- Kategori
- Gündelik Yaşam
Yiddiş

Macera dolu Tel Aviv...
Önümüzdeki ay, Tel Aviv’e geleli tam 3 sene olacak.
Ne zaman “Alıştık artık, bizi hiçbir şey şaşırtmaz.” desek, bu macera dolu şehir ve onun ilginç insanları kol kola girip, ezberimizi bozuveriyorlar.
Geçen gece yaşadıklarımızı anlatmazsam çatlarım.
Kocamın bir iş arkadaşıyla beraber, (ismi Hans olsun) bir kafe/barın sokağa taşan kısmında oturuyorduk.

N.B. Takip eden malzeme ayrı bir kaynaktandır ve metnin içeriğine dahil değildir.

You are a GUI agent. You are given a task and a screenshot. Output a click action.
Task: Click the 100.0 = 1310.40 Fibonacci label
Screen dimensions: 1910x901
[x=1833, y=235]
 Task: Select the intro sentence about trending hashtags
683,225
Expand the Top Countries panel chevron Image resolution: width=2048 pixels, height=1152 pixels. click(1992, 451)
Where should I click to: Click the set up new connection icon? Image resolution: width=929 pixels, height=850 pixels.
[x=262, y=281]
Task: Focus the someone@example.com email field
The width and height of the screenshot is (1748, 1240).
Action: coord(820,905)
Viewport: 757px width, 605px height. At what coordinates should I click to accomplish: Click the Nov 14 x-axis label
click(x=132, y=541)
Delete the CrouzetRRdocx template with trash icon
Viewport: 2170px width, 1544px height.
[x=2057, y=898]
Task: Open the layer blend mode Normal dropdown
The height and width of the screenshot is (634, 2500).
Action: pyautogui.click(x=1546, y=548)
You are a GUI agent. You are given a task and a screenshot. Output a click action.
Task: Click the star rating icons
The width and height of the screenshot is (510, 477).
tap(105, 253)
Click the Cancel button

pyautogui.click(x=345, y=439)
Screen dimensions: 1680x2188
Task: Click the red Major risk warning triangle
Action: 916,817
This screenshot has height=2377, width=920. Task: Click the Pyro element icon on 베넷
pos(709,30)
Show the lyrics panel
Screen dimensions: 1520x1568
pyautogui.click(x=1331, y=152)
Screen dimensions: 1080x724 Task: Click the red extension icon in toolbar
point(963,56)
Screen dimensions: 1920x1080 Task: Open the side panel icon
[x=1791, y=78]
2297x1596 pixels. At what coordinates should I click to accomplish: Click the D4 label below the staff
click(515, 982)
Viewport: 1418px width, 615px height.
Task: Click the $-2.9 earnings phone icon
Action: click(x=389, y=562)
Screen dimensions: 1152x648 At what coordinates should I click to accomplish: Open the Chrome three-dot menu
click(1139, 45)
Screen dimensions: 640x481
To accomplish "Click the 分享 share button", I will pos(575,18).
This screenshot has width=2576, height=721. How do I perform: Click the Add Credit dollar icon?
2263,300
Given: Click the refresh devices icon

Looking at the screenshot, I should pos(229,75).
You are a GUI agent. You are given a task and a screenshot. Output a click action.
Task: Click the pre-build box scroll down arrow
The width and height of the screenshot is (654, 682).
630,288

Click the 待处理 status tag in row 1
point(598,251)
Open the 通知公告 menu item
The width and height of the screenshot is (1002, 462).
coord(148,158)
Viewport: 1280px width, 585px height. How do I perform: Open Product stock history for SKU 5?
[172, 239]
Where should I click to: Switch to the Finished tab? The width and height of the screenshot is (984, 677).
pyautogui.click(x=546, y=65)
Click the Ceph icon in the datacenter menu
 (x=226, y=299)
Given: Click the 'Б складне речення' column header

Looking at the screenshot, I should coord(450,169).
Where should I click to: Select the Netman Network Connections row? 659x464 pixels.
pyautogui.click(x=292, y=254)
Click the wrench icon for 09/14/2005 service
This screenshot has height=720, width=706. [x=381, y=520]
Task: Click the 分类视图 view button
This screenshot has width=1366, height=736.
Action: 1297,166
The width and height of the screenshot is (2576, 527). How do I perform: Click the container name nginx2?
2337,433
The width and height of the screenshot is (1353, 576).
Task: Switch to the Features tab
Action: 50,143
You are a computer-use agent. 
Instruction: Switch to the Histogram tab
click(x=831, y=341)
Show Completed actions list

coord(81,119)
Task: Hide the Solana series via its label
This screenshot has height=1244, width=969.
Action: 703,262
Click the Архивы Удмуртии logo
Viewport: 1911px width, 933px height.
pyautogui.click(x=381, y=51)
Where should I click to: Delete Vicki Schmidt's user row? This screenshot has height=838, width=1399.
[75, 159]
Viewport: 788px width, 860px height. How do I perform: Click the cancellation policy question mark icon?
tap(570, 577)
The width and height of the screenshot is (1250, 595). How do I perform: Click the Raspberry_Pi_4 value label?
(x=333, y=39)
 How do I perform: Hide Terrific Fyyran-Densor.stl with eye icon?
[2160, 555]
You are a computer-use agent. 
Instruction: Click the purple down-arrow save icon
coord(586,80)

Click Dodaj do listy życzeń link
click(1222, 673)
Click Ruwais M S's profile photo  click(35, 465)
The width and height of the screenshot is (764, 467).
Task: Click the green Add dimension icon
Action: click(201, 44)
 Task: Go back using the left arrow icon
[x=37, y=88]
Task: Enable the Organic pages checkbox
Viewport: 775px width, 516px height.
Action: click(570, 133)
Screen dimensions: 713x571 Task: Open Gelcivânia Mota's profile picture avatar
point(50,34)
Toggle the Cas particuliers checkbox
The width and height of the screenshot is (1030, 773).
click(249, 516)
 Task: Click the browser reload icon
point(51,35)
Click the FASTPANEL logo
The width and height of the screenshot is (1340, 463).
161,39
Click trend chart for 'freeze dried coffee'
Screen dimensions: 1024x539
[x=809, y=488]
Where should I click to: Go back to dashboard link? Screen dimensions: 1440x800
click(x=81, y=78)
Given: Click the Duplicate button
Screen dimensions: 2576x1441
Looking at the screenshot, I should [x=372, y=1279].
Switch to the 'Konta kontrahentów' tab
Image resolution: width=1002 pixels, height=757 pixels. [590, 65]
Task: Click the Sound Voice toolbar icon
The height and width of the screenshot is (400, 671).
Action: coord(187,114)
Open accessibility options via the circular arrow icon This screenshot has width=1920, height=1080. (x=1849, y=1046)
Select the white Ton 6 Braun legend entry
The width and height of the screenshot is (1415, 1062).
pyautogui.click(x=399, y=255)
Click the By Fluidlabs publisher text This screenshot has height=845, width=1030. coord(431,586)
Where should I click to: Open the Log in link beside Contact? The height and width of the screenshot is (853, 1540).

Gece iyice ilerlediğinden, ilk geldiğimizde tıklım tıklım dolu olan masaların çoğu boşalmıştı. Kocam, bir sigara içmek için dışarı çıkan ve Almanca konuştuğumuzu fark edince masamıza gelen barmenle çene çalıyordu.
“İşte, ben Berlin’deyken şöyleydi de böyleydi...”
“Berlin, Almanya, Almanca, Berlince...”
Kısa bir süre sonra masamızdaki muhabbet ikiye bölündü. Hans ve ben, kocamla barmeni açıldıkları Germanistik denizlerinde bırakıp, başka konulara daldık.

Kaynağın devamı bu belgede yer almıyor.